Antes de entrar nos detalhes botânicos, convém lembrar o enredo histórico: o 25 de Novembro de 1975 foi o dia em que Portugal decidiu o rumo da sua jovem democracia. Não foi uma revolução, mas uma correção de rota. Foi a escolha de que a liberdade conquistada em Abril seria temperada com pluralismo e contenção, afastando tanto fantasmas autoritários como tentações revolucionárias. Para uns, foi a estabilização, para outros, a domesticação. É uma memória com vértices e arestas e, justamente por isso, tão sensível.

Ontem, no Parlamento, decidiu-se assinalar essa data com rosas brancas. Um símbolo pensado para transmitir paz, equidistância e, talvez, até maturidade democrática. Porém, a política portuguesa nunca foi muito dada a neutralidades. Assim, alguns deputados levaram cravos vermelhos e pousaram-nos na tribuna, um pequeno lembrete de que, antes de Novembro, houve Abril, e que a história não se escreve a flor única.

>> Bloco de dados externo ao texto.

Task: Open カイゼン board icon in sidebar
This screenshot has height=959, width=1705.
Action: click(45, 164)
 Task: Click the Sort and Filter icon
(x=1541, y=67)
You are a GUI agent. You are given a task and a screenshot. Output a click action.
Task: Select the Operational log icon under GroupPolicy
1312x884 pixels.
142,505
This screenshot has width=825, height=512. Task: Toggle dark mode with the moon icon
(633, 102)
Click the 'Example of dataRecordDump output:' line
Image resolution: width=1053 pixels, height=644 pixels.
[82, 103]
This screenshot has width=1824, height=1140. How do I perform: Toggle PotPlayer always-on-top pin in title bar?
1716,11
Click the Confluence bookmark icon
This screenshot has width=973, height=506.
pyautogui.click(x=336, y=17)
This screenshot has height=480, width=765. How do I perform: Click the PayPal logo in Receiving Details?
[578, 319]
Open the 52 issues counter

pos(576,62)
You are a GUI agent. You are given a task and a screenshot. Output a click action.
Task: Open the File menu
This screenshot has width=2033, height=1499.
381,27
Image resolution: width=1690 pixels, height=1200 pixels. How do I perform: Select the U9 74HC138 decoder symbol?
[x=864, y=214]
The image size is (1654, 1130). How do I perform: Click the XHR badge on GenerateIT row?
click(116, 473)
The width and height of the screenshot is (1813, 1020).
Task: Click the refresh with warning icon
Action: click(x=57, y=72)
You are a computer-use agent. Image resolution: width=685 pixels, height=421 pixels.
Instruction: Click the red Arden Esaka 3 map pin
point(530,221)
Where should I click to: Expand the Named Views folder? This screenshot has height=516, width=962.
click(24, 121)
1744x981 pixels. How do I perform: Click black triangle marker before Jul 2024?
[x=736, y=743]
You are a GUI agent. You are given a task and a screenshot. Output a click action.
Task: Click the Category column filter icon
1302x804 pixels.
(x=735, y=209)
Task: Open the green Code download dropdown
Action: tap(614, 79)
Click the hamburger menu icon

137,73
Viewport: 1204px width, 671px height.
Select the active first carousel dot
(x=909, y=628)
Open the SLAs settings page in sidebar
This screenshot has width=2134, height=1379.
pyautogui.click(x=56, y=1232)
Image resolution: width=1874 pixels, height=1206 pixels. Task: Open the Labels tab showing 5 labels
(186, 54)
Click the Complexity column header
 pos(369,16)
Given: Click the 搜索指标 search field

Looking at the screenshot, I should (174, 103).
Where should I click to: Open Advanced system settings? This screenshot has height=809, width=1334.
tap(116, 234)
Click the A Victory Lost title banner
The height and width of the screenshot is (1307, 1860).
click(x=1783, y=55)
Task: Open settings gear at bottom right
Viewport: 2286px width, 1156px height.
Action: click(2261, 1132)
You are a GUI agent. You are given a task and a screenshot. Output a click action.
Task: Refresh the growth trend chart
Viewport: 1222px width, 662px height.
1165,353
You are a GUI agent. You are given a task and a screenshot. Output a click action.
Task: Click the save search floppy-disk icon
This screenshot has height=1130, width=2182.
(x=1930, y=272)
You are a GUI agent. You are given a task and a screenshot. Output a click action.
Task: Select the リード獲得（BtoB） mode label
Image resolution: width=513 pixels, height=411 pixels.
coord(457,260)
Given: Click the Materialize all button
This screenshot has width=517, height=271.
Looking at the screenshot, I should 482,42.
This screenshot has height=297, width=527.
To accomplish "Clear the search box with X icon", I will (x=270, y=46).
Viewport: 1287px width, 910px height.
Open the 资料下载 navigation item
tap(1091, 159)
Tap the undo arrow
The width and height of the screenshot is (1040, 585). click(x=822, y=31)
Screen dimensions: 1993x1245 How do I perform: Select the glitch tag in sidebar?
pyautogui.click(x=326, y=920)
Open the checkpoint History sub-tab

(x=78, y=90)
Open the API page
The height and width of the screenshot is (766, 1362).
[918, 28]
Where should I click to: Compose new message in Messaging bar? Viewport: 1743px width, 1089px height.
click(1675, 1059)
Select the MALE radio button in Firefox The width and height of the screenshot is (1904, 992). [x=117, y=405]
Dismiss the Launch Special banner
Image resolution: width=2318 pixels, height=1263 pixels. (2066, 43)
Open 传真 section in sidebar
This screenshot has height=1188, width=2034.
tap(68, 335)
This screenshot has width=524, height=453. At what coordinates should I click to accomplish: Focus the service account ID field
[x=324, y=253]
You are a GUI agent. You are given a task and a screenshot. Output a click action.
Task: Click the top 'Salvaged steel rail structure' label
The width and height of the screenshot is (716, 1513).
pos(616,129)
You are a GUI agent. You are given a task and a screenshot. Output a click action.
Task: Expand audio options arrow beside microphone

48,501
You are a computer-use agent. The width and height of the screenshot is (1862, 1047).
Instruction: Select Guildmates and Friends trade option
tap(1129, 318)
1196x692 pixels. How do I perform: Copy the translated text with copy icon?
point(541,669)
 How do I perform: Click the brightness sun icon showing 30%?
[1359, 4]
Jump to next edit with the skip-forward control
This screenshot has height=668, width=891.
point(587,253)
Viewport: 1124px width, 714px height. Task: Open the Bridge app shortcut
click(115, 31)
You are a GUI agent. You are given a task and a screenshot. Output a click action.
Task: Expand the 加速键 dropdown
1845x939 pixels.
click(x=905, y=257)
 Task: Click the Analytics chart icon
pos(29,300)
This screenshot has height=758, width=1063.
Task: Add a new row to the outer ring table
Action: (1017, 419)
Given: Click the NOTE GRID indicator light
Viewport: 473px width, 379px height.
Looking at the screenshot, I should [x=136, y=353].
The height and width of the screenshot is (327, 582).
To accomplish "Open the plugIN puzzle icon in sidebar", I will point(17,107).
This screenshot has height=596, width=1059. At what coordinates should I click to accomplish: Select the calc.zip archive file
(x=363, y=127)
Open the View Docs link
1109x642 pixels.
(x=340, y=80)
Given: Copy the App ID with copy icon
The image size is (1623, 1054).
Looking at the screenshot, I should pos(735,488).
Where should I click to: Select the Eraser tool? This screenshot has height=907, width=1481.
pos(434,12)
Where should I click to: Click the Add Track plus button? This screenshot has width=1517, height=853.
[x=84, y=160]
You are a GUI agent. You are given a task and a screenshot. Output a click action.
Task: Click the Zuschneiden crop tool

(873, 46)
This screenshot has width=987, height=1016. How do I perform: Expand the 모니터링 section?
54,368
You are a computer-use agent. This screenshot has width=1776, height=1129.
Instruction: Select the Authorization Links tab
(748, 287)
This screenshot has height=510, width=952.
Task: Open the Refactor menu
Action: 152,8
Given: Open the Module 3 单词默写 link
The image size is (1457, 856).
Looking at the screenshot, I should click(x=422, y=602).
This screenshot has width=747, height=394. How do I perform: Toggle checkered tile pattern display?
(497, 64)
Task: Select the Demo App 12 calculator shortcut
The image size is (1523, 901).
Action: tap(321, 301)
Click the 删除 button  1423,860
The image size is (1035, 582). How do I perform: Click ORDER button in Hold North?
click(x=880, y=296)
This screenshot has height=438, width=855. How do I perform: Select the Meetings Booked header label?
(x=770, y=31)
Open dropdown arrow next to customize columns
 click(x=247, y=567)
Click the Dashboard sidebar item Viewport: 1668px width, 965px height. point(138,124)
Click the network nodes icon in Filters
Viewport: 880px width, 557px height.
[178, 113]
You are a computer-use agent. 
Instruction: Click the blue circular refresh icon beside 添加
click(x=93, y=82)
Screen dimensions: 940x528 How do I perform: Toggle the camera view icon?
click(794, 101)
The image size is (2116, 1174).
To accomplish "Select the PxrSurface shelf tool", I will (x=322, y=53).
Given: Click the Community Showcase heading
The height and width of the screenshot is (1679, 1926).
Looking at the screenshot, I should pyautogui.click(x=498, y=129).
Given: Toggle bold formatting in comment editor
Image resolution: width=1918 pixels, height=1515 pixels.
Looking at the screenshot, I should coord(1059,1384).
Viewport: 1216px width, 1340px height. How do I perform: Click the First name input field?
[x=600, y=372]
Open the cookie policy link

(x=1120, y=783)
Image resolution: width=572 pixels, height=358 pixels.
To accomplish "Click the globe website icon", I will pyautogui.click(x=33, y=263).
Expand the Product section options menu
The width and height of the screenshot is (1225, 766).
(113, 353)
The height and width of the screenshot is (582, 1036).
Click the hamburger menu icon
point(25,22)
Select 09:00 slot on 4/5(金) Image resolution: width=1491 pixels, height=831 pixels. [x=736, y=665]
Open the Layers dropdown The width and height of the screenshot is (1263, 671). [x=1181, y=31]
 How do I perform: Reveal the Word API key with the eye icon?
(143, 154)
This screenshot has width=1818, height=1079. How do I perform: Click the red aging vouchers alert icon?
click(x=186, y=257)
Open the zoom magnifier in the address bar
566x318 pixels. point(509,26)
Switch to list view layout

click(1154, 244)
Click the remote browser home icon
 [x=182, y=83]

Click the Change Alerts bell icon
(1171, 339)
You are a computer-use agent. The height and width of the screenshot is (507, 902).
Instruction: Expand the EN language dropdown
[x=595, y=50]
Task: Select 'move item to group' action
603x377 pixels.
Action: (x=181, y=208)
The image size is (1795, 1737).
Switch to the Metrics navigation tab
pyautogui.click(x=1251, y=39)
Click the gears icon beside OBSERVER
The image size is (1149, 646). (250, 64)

Foi então que um gesto aparentemente simples (retirar os cravos e devolver à tribuna a monocromia branca) transformou a cerimónia numa alegoria involuntária. Deputados levantaram-se, outros devolveram os cravos ao lugar. Uma dança de flores e convicções. Tudo isto em torno de símbolos, não de políticas.

Talvez aí resida a crítica que ninguém verbaliza, mas todos pressentem: somos um país exímio a debater o passado e extraordinariamente cauteloso em discutir o presente. Há quem prefira lutar por flores do que por soluções. É mais seguro, menos mensurável e, sobretudo, mais televisivo.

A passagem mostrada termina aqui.